I make an extract with alcohol.  It is the best thing for stomachache.  I tried to cover fresh mint with vinegar to use as fabric softener but it had not infuse so well.  Then I dry some for the tea, my grandchild is a bit too young for my extracts,  Must be 12.  Dehydrator is a good idea


----------



## Susie (Oct 20, 2015)

My favorite mint is what we call "yard mint".  I got a piece from my ex MIL.  It is not peppermint, spearmint, or any other known species, but it has a good strong mint flavor that holds well in most uses.  I just transplanted a whole pot to a raised flowerbed.  It should have it covered before long.


----------



## Arimara (Oct 20, 2015)

Susie said:


> My favorite mint is what we call "yard mint".  I got a piece from my ex MIL.  It is not peppermint, spearmint, or any other known species, but it has a good strong mint flavor that holds well in most uses.  I just transplanted a whole pot to a raised flowerbed.  It should have it covered before long.

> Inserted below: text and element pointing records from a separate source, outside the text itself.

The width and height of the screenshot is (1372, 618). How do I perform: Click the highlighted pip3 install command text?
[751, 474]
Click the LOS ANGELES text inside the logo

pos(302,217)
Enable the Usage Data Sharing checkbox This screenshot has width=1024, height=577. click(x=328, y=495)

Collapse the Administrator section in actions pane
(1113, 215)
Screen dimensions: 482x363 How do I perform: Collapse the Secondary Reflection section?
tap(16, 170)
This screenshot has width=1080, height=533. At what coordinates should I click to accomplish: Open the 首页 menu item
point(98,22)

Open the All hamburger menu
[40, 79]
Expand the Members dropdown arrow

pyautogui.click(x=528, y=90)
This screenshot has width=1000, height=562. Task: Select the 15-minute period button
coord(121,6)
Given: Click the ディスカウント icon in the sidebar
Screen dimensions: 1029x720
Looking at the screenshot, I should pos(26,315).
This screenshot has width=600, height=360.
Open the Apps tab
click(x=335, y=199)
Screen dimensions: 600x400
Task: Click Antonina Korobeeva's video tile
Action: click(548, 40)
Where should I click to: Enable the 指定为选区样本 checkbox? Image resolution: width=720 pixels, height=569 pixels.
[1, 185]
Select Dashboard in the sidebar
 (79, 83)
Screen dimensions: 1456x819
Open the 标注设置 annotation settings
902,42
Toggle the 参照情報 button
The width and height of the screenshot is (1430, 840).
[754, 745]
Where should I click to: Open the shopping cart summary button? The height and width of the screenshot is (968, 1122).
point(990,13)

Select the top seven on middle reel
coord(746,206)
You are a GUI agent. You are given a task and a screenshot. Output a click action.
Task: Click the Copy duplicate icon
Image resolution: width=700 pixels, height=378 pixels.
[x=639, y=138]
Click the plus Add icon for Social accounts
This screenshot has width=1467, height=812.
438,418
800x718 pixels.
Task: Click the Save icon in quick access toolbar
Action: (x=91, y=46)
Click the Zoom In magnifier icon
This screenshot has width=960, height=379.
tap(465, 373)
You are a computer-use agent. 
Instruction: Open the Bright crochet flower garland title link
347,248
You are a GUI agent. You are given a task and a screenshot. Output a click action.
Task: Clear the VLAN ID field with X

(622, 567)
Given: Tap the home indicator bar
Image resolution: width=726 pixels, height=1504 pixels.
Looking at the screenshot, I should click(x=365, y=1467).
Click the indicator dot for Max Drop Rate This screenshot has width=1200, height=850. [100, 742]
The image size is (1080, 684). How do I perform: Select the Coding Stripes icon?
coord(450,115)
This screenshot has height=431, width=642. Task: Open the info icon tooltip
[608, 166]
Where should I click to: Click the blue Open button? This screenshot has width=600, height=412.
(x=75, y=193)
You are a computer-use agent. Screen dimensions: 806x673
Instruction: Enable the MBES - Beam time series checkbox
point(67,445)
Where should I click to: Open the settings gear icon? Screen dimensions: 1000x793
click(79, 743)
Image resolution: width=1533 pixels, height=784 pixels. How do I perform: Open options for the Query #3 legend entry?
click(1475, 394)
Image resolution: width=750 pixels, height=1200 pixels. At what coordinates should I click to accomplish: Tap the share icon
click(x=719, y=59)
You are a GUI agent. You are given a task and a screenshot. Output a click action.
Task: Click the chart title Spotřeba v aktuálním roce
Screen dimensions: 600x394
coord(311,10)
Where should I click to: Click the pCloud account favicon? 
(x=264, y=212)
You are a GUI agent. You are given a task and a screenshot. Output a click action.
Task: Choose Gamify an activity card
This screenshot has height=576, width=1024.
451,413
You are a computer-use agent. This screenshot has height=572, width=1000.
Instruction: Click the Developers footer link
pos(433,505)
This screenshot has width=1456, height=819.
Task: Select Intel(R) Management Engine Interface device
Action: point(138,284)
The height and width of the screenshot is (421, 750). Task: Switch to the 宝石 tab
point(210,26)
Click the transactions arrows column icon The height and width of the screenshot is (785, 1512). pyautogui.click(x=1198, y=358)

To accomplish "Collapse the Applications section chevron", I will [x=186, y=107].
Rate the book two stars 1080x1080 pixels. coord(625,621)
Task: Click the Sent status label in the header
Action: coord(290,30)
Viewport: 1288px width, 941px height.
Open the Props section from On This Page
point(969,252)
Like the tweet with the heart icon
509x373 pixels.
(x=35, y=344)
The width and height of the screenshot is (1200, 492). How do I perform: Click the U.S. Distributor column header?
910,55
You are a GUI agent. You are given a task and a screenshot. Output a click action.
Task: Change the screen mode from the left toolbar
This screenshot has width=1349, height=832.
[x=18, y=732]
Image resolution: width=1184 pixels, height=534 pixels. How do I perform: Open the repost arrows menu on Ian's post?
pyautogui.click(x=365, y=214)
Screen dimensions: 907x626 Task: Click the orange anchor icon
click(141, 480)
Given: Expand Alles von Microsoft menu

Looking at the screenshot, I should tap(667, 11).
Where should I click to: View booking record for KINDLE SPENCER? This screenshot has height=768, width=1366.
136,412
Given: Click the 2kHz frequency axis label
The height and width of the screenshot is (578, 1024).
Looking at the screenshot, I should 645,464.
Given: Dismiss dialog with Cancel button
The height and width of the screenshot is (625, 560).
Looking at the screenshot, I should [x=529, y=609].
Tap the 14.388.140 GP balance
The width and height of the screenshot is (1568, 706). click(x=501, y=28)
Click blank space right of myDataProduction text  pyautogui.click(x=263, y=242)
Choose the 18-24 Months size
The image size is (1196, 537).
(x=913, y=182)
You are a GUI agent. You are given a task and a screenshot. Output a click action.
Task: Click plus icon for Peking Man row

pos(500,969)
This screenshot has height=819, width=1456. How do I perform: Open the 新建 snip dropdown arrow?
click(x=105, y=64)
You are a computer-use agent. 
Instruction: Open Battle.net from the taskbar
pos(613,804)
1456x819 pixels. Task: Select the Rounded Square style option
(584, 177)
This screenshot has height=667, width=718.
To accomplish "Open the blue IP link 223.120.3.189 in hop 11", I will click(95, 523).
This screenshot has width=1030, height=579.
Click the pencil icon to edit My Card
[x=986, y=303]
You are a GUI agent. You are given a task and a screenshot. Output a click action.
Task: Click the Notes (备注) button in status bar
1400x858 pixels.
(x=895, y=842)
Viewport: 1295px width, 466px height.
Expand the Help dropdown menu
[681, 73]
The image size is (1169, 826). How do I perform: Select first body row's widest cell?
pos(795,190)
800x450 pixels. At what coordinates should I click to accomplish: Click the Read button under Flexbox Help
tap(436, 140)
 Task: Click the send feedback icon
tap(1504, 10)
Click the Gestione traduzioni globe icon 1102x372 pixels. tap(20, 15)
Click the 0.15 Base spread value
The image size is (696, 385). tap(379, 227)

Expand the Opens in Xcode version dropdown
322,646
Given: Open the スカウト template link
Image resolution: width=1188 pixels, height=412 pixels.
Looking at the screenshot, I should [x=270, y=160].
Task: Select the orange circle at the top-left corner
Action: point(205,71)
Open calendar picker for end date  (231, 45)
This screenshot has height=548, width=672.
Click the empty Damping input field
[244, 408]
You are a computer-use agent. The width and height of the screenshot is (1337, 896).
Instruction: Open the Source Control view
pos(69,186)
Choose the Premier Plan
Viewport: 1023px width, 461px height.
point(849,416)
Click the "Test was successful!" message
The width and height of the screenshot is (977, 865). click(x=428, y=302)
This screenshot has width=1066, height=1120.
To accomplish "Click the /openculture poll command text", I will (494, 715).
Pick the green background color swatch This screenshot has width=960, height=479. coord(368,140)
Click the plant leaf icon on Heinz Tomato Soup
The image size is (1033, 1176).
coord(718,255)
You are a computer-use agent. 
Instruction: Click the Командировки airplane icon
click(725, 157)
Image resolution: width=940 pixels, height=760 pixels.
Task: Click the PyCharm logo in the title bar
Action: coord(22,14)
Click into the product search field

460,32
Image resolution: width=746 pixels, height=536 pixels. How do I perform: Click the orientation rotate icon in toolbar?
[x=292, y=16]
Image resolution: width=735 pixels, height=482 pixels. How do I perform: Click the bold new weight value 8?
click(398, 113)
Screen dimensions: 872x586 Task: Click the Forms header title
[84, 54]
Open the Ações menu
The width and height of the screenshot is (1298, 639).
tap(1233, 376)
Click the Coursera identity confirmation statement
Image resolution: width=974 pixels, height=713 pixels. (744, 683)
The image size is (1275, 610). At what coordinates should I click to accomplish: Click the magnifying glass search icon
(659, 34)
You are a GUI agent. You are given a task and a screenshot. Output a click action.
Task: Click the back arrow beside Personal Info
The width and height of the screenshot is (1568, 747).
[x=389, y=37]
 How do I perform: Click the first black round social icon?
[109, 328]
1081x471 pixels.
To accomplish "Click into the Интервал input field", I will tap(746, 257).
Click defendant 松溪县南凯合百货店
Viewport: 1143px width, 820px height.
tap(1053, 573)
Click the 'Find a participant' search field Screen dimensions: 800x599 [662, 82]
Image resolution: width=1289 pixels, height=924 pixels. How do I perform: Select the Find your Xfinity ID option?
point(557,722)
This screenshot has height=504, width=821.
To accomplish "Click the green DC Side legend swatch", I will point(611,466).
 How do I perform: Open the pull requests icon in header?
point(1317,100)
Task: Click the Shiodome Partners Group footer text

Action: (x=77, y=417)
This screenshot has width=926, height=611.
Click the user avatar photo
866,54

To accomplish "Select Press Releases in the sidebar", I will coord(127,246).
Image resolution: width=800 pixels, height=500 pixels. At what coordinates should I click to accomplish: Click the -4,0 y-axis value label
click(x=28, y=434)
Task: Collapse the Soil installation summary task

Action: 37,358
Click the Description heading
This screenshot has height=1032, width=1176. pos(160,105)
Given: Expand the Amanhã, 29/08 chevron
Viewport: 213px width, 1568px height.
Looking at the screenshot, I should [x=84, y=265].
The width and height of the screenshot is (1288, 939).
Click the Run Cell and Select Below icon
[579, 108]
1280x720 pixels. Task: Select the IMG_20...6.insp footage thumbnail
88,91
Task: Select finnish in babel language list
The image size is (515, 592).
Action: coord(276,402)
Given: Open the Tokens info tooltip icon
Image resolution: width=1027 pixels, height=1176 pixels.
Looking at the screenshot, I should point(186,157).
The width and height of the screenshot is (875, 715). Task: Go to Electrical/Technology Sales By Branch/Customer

I know what you mean. I think that's the mint that grows in the back yard. It's mighty strong and makes great mojitos, even with rum.


----------



## Susie (Oct 20, 2015)

And once it gets started in a patch of ground, it is almost impossible to kill.


----------



## Arimara (Oct 20, 2015)

That's plenty of herbs for you: aggressive.


----------



## coffeetime (Oct 20, 2015)

Obsidian said:


> Any of you grow chocolate mint? It's not actually chocolate flavored but its the best mint I've tried. I have peppermint, spearmint, orange mint, ginger mint and chocolate mint. The orange and ginger isn't fit to eat.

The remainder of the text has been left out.